[[ DATA SHOWN open ]]

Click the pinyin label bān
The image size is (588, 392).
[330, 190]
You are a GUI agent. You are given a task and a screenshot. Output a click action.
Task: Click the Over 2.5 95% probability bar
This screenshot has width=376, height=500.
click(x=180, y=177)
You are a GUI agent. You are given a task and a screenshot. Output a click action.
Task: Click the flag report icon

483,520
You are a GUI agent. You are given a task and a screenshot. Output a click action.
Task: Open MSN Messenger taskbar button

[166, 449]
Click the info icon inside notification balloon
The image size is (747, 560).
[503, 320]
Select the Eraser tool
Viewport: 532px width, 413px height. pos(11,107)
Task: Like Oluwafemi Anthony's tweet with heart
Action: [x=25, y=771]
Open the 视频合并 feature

[[ DATA SHOWN closed ]]

TASK BRIEF: Without changing anything, repeat the whole listing.

RESPONSE TO THIS EXERCISE:
Click the pinyin label bān
The image size is (588, 392).
[330, 190]
You are a GUI agent. You are given a task and a screenshot. Output a click action.
Task: Click the Over 2.5 95% probability bar
This screenshot has width=376, height=500.
click(x=180, y=177)
You are a GUI agent. You are given a task and a screenshot. Output a click action.
Task: Click the flag report icon

483,520
You are a GUI agent. You are given a task and a screenshot. Output a click action.
Task: Open MSN Messenger taskbar button

[166, 449]
Click the info icon inside notification balloon
The image size is (747, 560).
[503, 320]
Select the Eraser tool
Viewport: 532px width, 413px height. pos(11,107)
Task: Like Oluwafemi Anthony's tweet with heart
Action: [x=25, y=771]
Open the 视频合并 feature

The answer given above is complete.